THE COMMON SHELDRAKE
TADORNA CORNUTA
Head, throat, and upper back black, with green reflections; lower parts of the neck and back, flanks, rump and tail (except the black tip) white; from the shoulders a broad band of bright chestnut, which meets on the breast, passing into a broad, blotched, black band, which passes down the abdomen nearly to the tail; under tail-coverts pale reddish yellow; scapulars black; wing-coverts white; secondaries chestnut; primaries black; speculum bronzed green and purple; bill, and protuberance at the base, red; irides brown; feet crimson-red. The female wants the red protuberance on the bill, and the colours generally are somewhat less bright. Length twenty to twenty-two inches. Eggs white, tinged with green.
The Sheldrake is the largest and among the handsomest of the British Ducks, and if easy of domestication would be no doubt a common ornament of our lakes and rivers. It is, however, in Great Britain at least, a marine bird; though from one of its French names, Canard des Alpes, it would seem also to frequent the large continental lakes. Numerous attempts have been made to familiarize it with inland fresh-water haunts to which some other species readily take, but they have rarely succeeded, while to induce it to breed at a distance from its sea-side home has proved yet more difficult.

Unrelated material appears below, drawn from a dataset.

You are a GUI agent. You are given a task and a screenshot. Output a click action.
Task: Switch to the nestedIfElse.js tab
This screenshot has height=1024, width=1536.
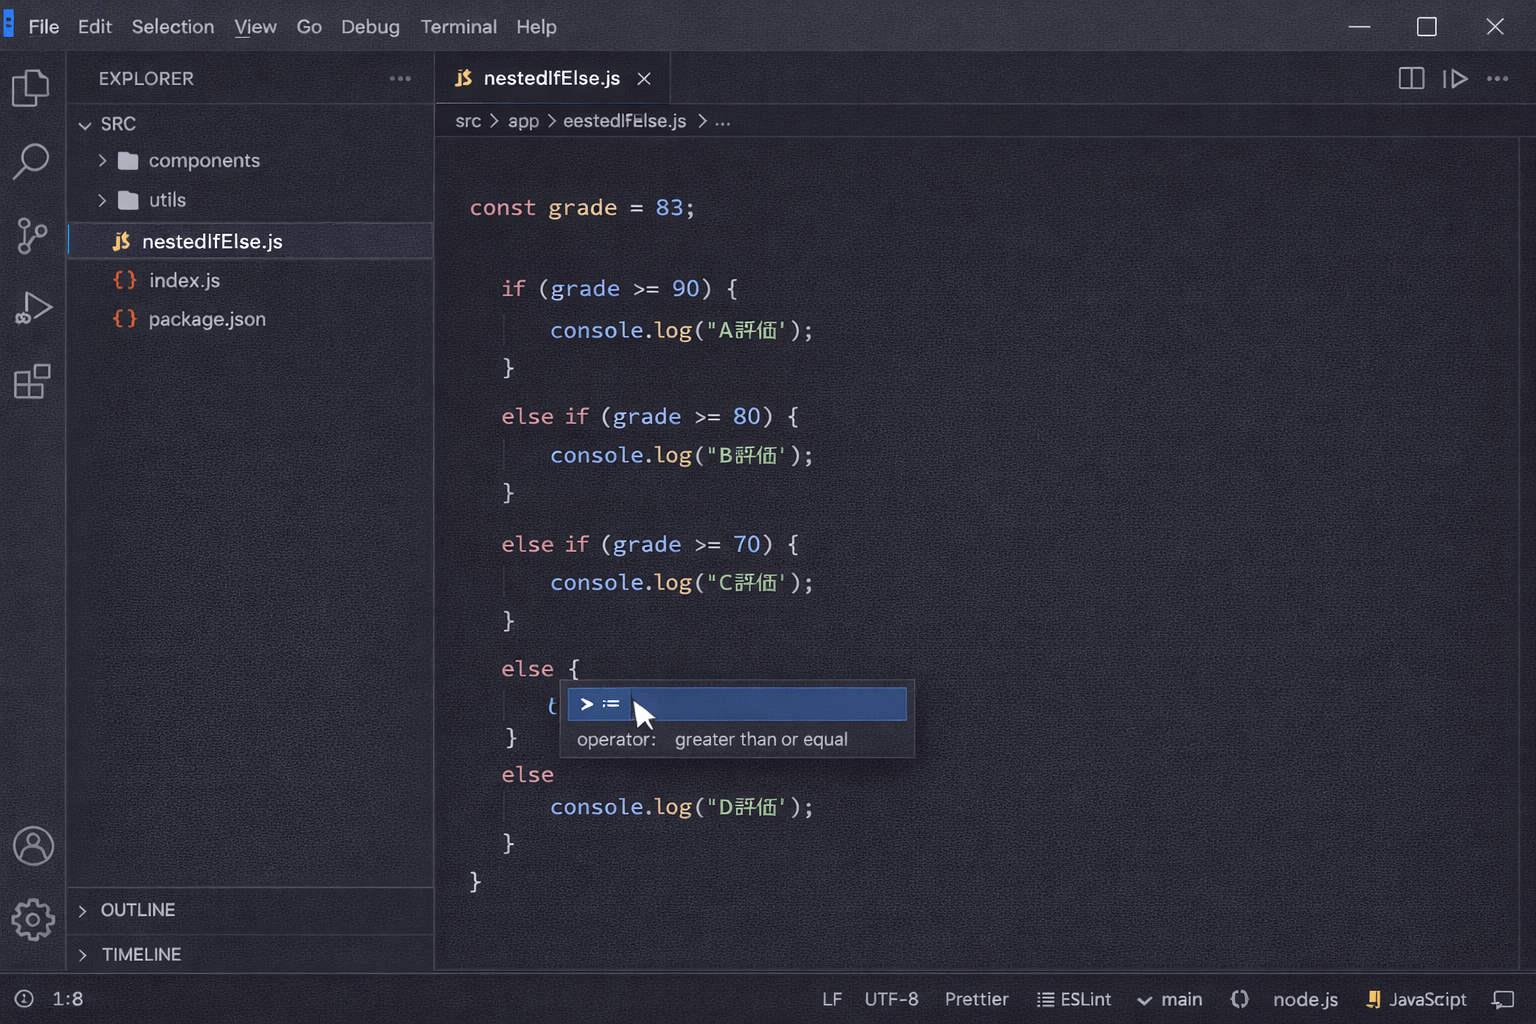click(550, 78)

It differs from the majority of the Duck tribe in remaining on the coast of Britain throughout the year. In South Wales, for example, it is seen in winter and early spring, but about the breeding season it disappears for a few weeks. During this interval it is employed in incubation, but when its brood is hatched it is seen again, accompanied by a troop of ducklings, feeding in the creeks and marshy places. When thus discovered, the young broods are commonly hunted down by sea-side idlers for the sake of being sold to any one who cares to try the experiment of rearing them.
On the coast of Norfolk it is more usual to search for the nests, in order to secure the eggs and place them under a tame Duck or domestic Hen. The male and female keep together, not only during incubation, but until the young are able to provide for themselves. It derives the name 'Burrow Duck', by which it is also known, from its custom of making its nest either in the burrow of a rabbit or in a hole hollowed out by itself. The nest is constructed of such herbage as abounds in the neighbourhood; it is lined with down plucked from the breast of the parent bird, and contains from ten to twelve eggs.
Pennant (vol. ii, p. 257) says of these birds: "They inhabit the sea-coasts and breed in rabbit-holes. When a person attempts to take their young, the old birds show great address in diverting his attention from the brood; they will fly along the ground as if wounded, till the former can get into a place of security, and then return and collect them together."
From this instinctive cunning, Turner, with good reason, imagines them to be the chenalōpex, or Tox-Goose, of the ancients; the natives of the Orkneys to this day call them the Sly-Goose, from an attribute of that quadruped.
Sheldrake are more numerous during the summer in North Britain than in the South, but in winter they are driven by the freezing of their feeding-grounds to more temperate climates. Here numbers of them meet the fate of wild fowl generally, and specimens are often to be seen exposed in the English markets, though their flesh is held in little estimation as food.